■ PROBLEM ■
From the records below, extract only the lines running from the line with "Given: Show the sources navigator sidebar" to the line with "has width=1299, height=605.", both lines included, reproducing them exactly.

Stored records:
┌──

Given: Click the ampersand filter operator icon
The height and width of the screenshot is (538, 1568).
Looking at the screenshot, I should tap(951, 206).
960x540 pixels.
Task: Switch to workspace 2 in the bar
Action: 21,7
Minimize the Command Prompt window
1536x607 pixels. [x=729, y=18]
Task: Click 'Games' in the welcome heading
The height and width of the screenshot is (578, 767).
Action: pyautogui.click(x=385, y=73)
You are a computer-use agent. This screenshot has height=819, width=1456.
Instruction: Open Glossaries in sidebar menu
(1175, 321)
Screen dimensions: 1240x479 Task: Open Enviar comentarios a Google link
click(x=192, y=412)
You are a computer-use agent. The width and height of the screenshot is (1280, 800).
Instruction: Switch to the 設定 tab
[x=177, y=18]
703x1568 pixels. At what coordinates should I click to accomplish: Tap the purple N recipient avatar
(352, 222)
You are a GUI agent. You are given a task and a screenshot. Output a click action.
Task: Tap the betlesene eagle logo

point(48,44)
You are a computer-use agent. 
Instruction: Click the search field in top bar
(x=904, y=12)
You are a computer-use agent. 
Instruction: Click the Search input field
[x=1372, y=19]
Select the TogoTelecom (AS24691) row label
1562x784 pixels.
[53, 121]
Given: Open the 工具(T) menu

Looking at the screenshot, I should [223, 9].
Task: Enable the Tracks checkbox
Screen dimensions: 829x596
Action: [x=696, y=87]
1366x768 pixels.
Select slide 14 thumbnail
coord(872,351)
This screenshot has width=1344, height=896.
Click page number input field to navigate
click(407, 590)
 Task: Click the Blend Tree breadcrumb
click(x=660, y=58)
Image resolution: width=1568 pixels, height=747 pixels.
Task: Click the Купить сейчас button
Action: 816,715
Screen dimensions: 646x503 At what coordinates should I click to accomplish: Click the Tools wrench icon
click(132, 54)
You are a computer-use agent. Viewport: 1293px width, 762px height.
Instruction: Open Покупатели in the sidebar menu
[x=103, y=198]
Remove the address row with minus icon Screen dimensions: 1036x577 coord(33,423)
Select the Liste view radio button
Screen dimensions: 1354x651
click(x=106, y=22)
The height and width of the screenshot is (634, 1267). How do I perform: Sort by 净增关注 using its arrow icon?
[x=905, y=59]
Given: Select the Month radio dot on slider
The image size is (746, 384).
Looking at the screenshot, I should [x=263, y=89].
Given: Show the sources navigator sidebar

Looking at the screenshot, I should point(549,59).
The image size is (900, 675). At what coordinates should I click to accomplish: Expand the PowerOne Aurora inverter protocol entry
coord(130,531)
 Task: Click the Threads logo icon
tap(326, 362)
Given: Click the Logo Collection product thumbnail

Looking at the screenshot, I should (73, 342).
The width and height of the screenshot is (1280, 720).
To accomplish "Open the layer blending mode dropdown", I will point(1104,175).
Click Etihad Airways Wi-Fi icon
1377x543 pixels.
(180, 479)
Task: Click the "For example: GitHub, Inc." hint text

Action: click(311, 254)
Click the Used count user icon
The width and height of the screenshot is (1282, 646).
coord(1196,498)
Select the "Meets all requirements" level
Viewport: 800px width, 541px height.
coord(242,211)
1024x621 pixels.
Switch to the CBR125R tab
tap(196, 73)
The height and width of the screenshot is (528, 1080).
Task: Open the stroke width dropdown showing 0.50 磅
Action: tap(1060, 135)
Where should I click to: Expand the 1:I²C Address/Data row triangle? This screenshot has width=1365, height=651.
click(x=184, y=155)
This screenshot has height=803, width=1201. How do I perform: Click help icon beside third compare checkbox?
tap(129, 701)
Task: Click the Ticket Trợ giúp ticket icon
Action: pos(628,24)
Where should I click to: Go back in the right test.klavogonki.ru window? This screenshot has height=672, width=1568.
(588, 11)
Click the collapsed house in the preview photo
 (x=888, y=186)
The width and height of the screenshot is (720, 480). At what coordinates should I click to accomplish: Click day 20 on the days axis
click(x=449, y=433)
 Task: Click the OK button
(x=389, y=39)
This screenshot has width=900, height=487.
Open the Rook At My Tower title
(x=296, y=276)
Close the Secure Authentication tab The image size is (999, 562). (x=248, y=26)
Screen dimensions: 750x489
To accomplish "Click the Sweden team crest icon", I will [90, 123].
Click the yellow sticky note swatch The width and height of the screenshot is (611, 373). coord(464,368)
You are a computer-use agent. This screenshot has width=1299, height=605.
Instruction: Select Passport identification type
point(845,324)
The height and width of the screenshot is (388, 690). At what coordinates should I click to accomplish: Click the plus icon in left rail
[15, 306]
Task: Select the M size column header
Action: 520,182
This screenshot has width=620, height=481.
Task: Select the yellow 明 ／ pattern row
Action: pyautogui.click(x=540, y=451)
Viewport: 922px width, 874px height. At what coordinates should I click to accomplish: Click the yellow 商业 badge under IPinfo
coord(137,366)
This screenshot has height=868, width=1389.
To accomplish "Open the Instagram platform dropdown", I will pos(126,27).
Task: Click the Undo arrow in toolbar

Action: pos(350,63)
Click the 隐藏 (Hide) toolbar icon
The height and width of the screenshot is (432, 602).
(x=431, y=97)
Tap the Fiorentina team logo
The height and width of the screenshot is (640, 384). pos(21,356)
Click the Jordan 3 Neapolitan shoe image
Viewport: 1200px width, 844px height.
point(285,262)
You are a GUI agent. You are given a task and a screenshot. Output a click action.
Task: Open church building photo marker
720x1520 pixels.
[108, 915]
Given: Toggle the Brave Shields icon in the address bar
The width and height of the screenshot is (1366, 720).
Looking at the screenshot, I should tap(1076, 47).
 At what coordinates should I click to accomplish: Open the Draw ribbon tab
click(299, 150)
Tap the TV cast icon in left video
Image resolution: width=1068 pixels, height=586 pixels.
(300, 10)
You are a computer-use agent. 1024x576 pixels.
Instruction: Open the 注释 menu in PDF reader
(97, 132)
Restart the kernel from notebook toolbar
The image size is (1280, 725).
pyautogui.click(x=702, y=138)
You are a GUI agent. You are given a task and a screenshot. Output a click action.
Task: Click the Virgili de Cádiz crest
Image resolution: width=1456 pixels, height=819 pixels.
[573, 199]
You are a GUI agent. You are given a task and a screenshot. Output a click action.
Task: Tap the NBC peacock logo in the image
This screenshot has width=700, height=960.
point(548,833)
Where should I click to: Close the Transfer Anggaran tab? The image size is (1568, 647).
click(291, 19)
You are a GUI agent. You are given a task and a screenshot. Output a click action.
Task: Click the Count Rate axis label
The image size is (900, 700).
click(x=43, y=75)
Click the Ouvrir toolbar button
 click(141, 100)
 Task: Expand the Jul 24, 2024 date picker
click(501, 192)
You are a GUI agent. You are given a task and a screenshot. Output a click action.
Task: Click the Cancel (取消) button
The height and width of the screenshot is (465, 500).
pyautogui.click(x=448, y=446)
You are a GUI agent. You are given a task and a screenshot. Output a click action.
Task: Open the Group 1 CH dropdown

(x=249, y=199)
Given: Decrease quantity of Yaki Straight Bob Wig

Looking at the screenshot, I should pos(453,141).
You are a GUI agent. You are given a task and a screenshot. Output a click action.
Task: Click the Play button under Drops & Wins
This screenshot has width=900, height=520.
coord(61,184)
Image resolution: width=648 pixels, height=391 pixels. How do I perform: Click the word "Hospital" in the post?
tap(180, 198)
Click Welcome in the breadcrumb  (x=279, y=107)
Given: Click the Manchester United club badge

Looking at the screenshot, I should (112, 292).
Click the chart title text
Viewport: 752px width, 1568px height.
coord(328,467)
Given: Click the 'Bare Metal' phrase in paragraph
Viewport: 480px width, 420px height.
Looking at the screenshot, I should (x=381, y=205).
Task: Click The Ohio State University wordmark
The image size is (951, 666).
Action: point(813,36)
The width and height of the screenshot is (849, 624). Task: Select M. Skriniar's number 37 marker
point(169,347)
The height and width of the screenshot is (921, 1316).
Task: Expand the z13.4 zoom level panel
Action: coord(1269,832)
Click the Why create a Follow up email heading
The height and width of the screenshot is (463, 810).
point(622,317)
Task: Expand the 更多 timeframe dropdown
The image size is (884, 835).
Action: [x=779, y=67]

└──

■ YOUR SOLUTION ■
Given: Show the sources navigator sidebar

Looking at the screenshot, I should point(549,59).
The image size is (900, 675). At what coordinates should I click to accomplish: Expand the PowerOne Aurora inverter protocol entry
coord(130,531)
 Task: Click the Threads logo icon
tap(326, 362)
Given: Click the Logo Collection product thumbnail

Looking at the screenshot, I should (73, 342).
The width and height of the screenshot is (1280, 720).
To accomplish "Open the layer blending mode dropdown", I will point(1104,175).
Click Etihad Airways Wi-Fi icon
1377x543 pixels.
(180, 479)
Task: Click the "For example: GitHub, Inc." hint text

Action: click(311, 254)
Click the Used count user icon
The width and height of the screenshot is (1282, 646).
coord(1196,498)
Select the "Meets all requirements" level
Viewport: 800px width, 541px height.
coord(242,211)
1024x621 pixels.
Switch to the CBR125R tab
tap(196, 73)
The height and width of the screenshot is (528, 1080).
Task: Open the stroke width dropdown showing 0.50 磅
Action: tap(1060, 135)
Where should I click to: Expand the 1:I²C Address/Data row triangle? This screenshot has width=1365, height=651.
click(x=184, y=155)
This screenshot has height=803, width=1201. How do I perform: Click help icon beside third compare checkbox?
tap(129, 701)
Task: Click the Ticket Trợ giúp ticket icon
Action: pos(628,24)
Where should I click to: Go back in the right test.klavogonki.ru window? This screenshot has height=672, width=1568.
(588, 11)
Click the collapsed house in the preview photo
 (x=888, y=186)
The width and height of the screenshot is (720, 480). At what coordinates should I click to accomplish: Click day 20 on the days axis
click(x=449, y=433)
 Task: Click the OK button
(x=389, y=39)
This screenshot has width=900, height=487.
Open the Rook At My Tower title
(x=296, y=276)
Close the Secure Authentication tab The image size is (999, 562). (x=248, y=26)
Screen dimensions: 750x489
To accomplish "Click the Sweden team crest icon", I will [90, 123].
Click the yellow sticky note swatch The width and height of the screenshot is (611, 373). coord(464,368)
You are a computer-use agent. This screenshot has width=1299, height=605.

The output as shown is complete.